• Employees waste time switching between disconnected tools, and most AI efforts fail to fix the fragmented workflows that slow real work down.

  • Michon Williams, Chief Technology and Information Officer at Mattamy Asset Management and Mattamy Homes, explained that AI delivers value when it brings systems, data, and actions into a single interface tied to real tasks.

  • Organizations get results by designing around workflows, using agents to unify execution, and adding governance to manage complexity at scale.

"The real value of AI shows up at the handoffs, where humans, systems, and agents need to work together seamlessly. That’s where the disaggregated experience starts to turn into something much more powerful."
Chief Technology & Information Officer
Mattamy Asset Management & Mattamy Homes

Michon Williams

Most enterprise employees do not struggle with AI adoption. They struggle with managing the ten different tools they need open to complete a single workflow. AI becomes useful when it compresses that fragmented experience into one place where a worker can ask a question, retrieve a document summary, and update a record without switching screens.

Michon Williams is Chief Technology and Information Officer at Mattamy Asset Management and Mattamy Homes, North America's largest privately owned homebuilder. Before joining Mattamy in late 2025, Williams spent four years as CTO at Walmart Canada, where she led the transformation of associate tools, built the supply chain technology team, and delivered the company's first GenAI capabilities. Her career spans two decades of technology leadership at TJX Canada, BMO, and RBC. She frames AI’s real value as the ability to collapse fragmented workflows into a single, usable interface.

"The real value of AI shows up at the handoffs, where humans, systems, and agents need to work together seamlessly," Williams said. "That’s where the disaggregated experience starts to turn into something much more powerful."

  • The single pane: At Mattamy, a sales consultant nurturing a lead currently touches multiple CRM modules, contract systems, reporting tools, and support channels. A Copilot-style chatbot already helps them navigate these systems. But task-based agents take it further, letting that same consultant query customer insights, update records, and get system help through one LLM-powered interface. "It moves the experience from really disaggregated tools to a single interface with which they can get insights, instruct the CRM, and get help."

  • Proof of concept: Williams pointed to area sales managers reviewing stacks of multi-page contracts each week. "Being able to say, 'Provide me a summary of all the contracts proposed this week,' enables them to do that task more quickly, with better insight than if they had to read all of the documents." The prerequisite is straightforward: permissions set correctly and documents accessible through the right channels.

Getting there requires task-based analysis, a discipline that shifts focus from abstract processes to what specific people are actually doing and which activities can be automated. But that efficiency introduces its own risks.

  • The fragility warning: Williams drew a direct line to earlier automation waves. Excel macros handling financially immaterial tasks in banking became complex, fragile, and dangerous. RPAs added incremental value but needed another layer of management to catch system variation. "This is a whole other level because of the volume of tasks that can be automated and the power of the technology. We're going to need a similar layer of control on top of that to manage the complexity."

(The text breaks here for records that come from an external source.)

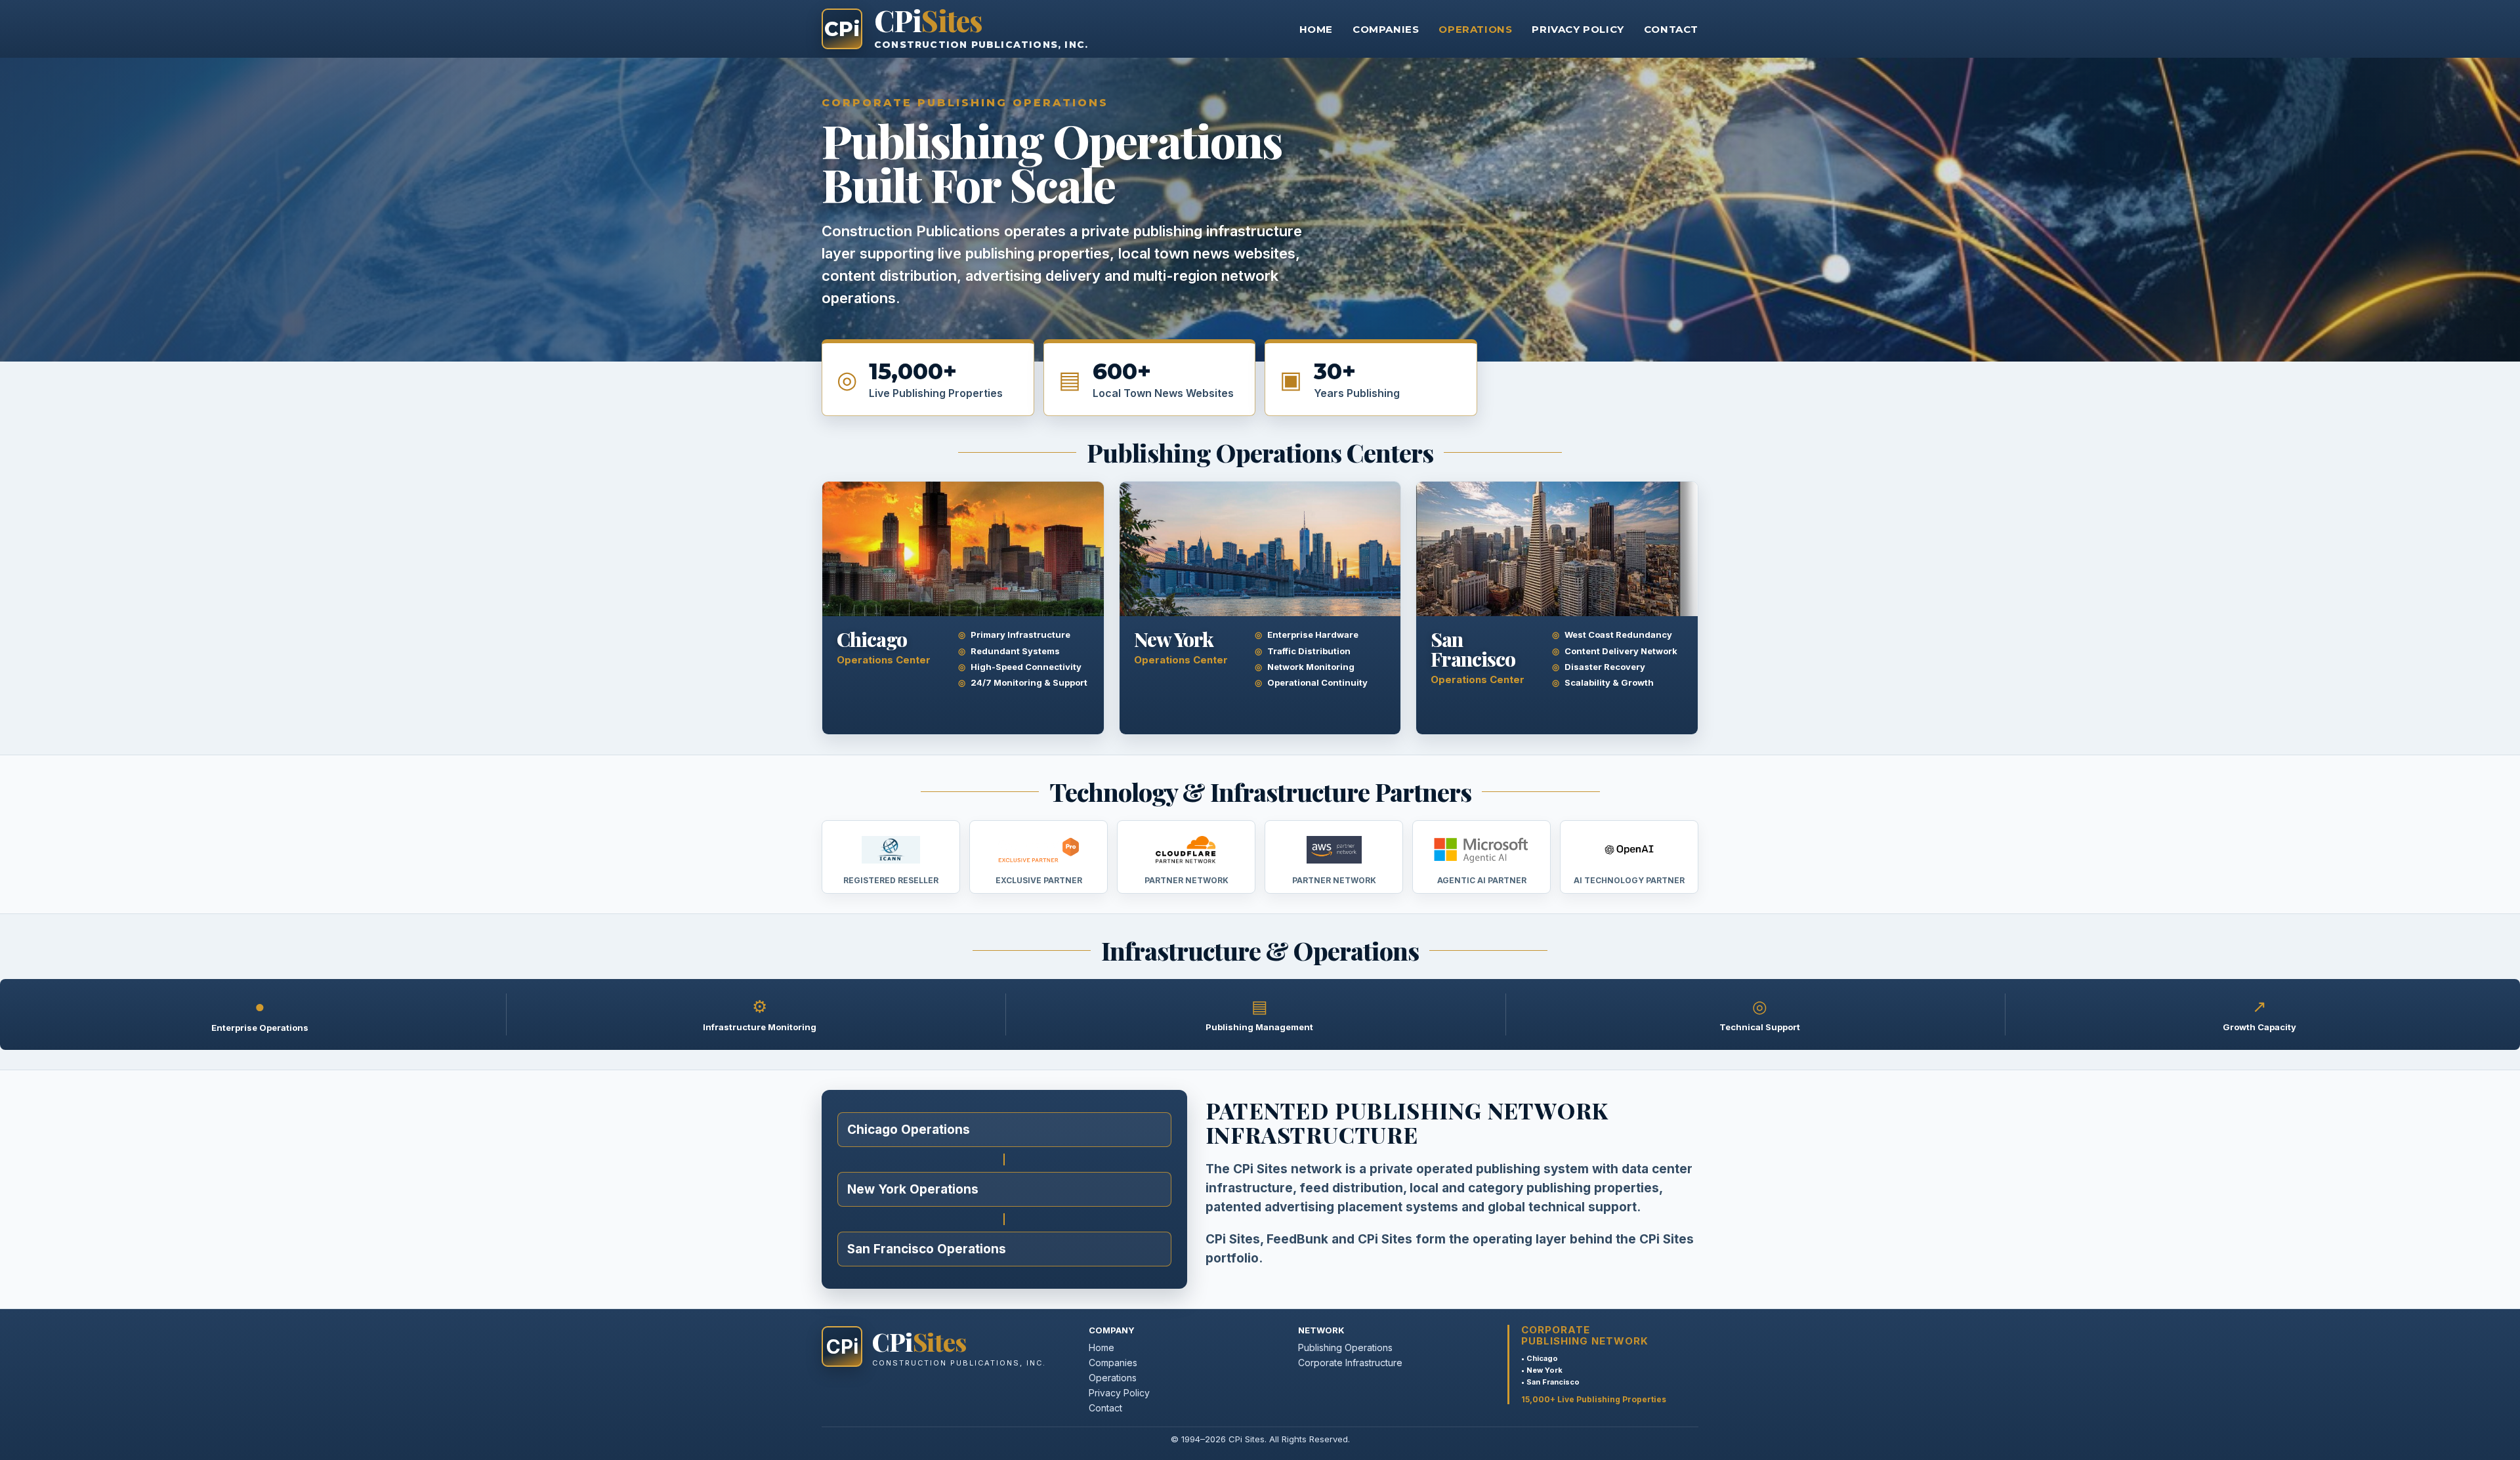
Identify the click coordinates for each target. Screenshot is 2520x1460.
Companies (1386, 29)
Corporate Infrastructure (1350, 1362)
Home (1316, 29)
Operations (1475, 29)
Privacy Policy (1578, 29)
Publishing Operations (1345, 1347)
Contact (1671, 29)
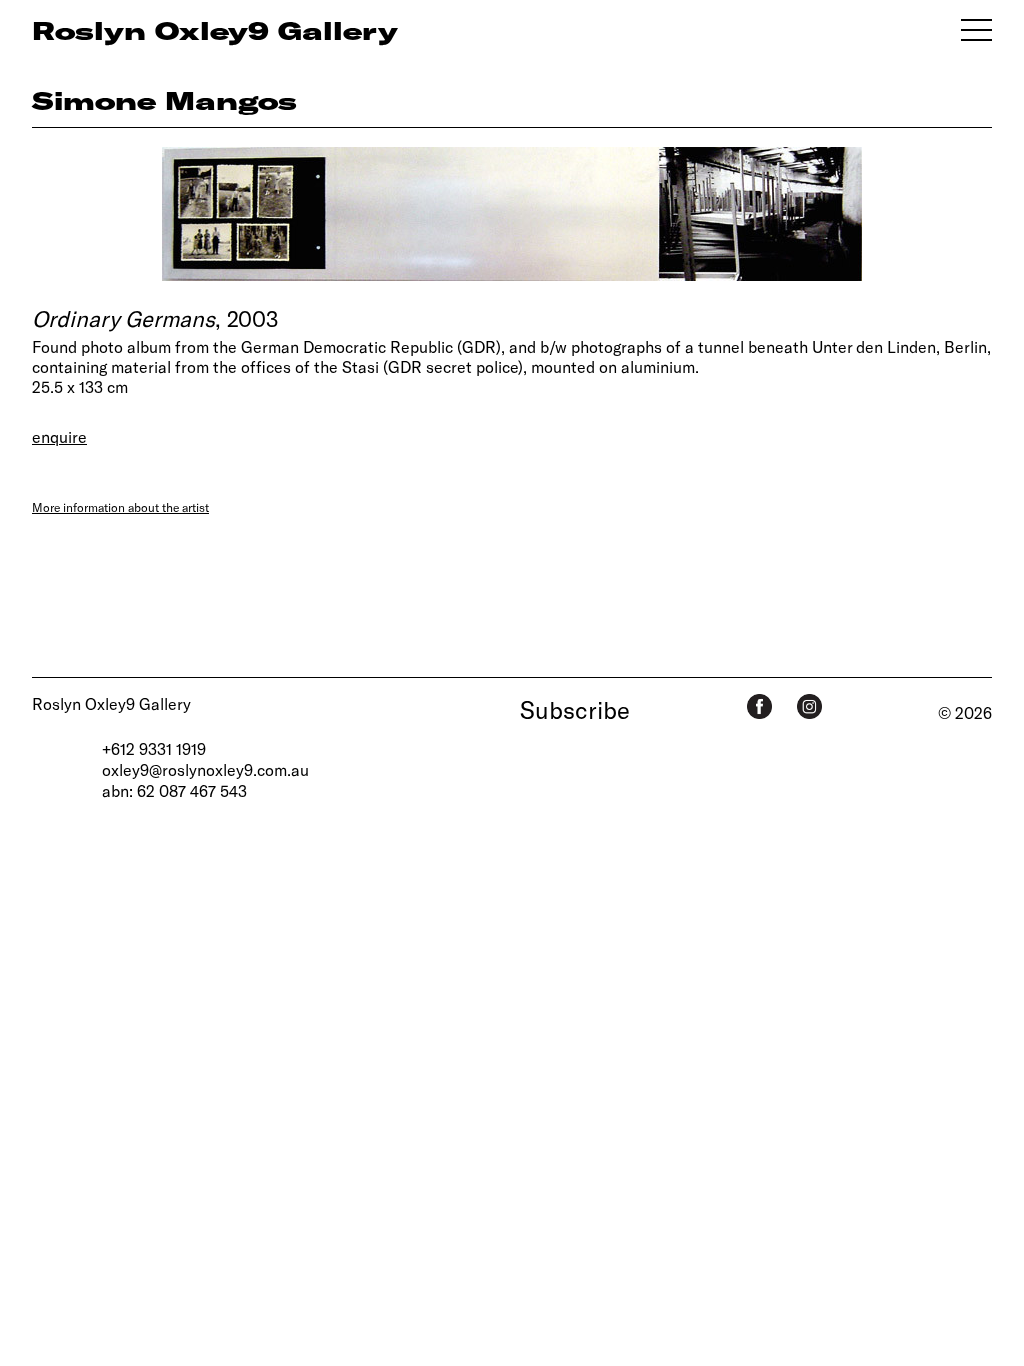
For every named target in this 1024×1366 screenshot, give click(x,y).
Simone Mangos (164, 100)
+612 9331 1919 (154, 748)
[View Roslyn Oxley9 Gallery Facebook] (759, 706)
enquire (59, 436)
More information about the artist (120, 507)
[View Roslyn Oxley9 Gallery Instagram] (809, 706)
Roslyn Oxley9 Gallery (111, 703)
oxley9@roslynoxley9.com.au (205, 769)
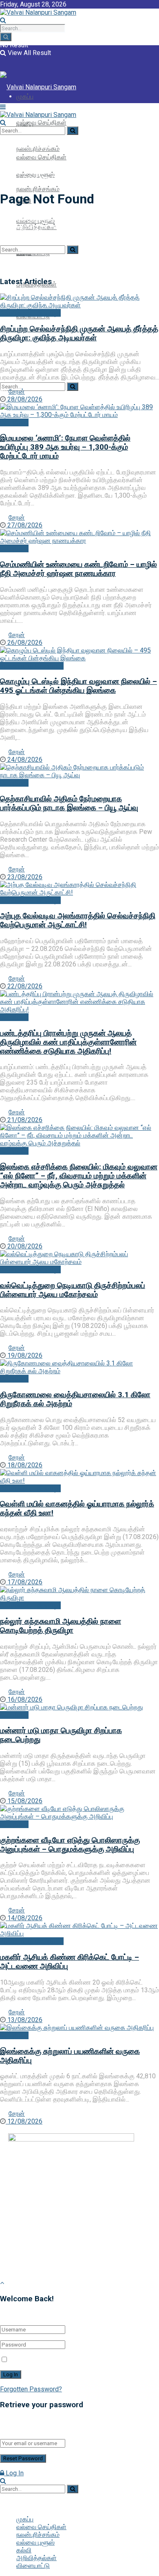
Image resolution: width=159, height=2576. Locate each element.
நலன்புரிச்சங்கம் (38, 189)
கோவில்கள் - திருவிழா (30, 313)
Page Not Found (46, 179)
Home (8, 179)
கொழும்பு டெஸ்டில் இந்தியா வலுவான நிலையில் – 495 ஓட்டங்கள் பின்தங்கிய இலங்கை (78, 686)
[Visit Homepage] (38, 12)
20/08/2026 (24, 1246)
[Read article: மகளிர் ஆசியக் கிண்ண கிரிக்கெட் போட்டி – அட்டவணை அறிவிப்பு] (79, 1929)
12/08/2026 (24, 2121)
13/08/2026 (24, 2020)
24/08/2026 (24, 759)
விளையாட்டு (33, 2565)
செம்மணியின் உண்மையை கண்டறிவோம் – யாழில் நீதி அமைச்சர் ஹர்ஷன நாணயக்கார (78, 569)
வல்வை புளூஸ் (35, 2542)
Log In (14, 2473)
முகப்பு (24, 125)
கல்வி (23, 2550)
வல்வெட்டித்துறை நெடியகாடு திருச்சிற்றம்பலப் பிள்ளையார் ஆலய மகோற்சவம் (72, 1290)
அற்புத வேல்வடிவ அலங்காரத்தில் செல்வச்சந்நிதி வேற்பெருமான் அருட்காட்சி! (77, 920)
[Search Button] (5, 37)
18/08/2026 (24, 1465)
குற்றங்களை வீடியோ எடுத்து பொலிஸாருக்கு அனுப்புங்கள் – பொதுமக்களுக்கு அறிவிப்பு (70, 1845)
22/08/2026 (24, 986)
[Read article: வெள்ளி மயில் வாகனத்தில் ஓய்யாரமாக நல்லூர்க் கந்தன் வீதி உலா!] (79, 1476)
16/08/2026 (24, 1699)
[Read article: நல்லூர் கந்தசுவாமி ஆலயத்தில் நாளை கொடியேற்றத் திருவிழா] (79, 1593)
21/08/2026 (24, 1120)
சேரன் (17, 391)
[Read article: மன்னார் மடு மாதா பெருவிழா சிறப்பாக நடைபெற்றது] (79, 1707)
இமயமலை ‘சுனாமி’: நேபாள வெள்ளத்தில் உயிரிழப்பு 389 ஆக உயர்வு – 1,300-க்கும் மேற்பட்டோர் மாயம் (65, 447)
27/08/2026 (24, 525)
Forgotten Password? (31, 2389)
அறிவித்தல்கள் (36, 2558)
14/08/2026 (24, 1918)
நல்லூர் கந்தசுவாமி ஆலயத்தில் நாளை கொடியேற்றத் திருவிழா (60, 1626)
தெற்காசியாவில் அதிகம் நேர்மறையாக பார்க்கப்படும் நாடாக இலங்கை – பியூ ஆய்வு (69, 803)
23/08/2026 (24, 877)
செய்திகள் (14, 422)
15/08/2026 (24, 1801)
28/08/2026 (24, 399)
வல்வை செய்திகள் (41, 122)
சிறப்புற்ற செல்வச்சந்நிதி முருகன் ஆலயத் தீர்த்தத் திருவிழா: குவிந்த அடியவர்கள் (79, 333)
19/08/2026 (24, 1355)
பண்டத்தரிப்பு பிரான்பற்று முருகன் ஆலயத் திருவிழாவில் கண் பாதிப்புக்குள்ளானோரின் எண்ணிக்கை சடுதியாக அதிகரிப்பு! (68, 1042)
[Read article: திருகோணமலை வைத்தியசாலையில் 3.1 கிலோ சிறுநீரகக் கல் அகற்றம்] (79, 1367)
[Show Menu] (3, 107)
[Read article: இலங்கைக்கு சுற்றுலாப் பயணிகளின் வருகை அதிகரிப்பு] (79, 2027)
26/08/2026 (24, 642)
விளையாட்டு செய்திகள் (32, 666)
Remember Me (31, 2360)
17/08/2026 (24, 1582)
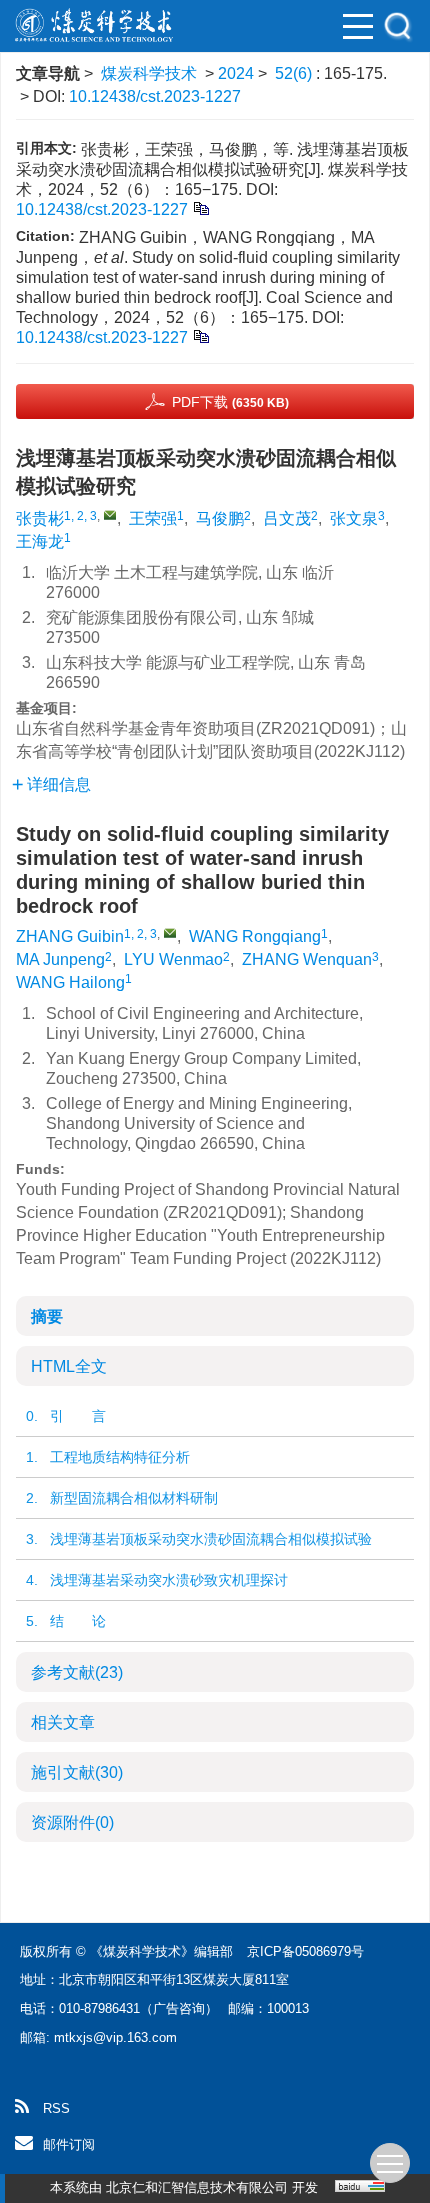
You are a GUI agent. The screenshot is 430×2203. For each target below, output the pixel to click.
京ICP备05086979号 (305, 1951)
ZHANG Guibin (70, 936)
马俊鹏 (220, 518)
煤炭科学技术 (149, 73)
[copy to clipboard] (200, 335)
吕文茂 (287, 518)
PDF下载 (230, 402)
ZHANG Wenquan (307, 959)
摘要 (47, 1316)
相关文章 (63, 1722)
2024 (236, 73)
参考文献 (77, 1672)
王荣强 (153, 518)
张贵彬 (40, 518)
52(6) (295, 73)
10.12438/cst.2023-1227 (155, 96)
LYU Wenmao (173, 959)
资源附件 (72, 1822)
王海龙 (40, 541)
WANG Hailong (70, 982)
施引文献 (77, 1772)
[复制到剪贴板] (200, 207)
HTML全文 (69, 1366)
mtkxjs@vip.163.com (115, 2037)
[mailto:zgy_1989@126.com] (110, 515)
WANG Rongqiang (255, 936)
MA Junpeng (60, 959)
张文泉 (354, 518)
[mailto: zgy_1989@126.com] (170, 933)
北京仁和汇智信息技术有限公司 (197, 2187)
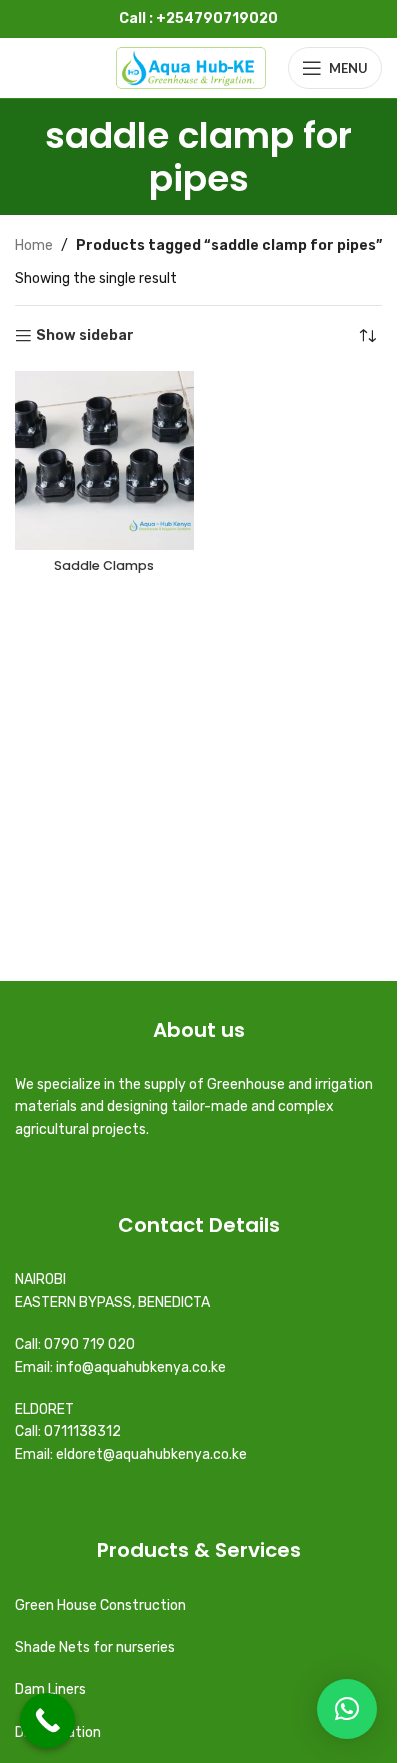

  • HR as a design partner: The organizational implications run deeper than IT. Williams said her relationship with HR is fundamentally changing. More automation demands less variability, which means getting far more detailed about mandates and role responsibilities. "The level of detail we're getting into in mandates and roles of responsibilities is going to become more detailed, changing the nature of the partnership with HR and role design."

  • Dual-track governance: Williams said tension between centralized planning and grassroots innovation. Some employees with agent licenses are building use cases no one anticipated from the top. The challenge is identifying which bottom-up experiments could serve the broader organization while maintaining governance. "We need to have this dual-track thing happening. I don't know yet what that's going to look like."

The skills required vary by context. In Mattamy's modular division, which is building from scratch, teams can start fresh without legacy constraints. In divisions running decades-old ERPs, the work is about building connectors and layering AI on top using tools like Microsoft Fabric. Williams said this divergence as part of the broader question about whether legacy SaaS will survive when greenfield environments can build faster with current tools.

Her advice to CIOs starting this work is not to start with the technology. "I would advise any CIO starting on their journey to make sure they really understand where the business pain is and start there, which might be different for different areas of the business." The organizations that get this right will not just deploy AI. They will redesign roles, responsibilities, and workflows around it.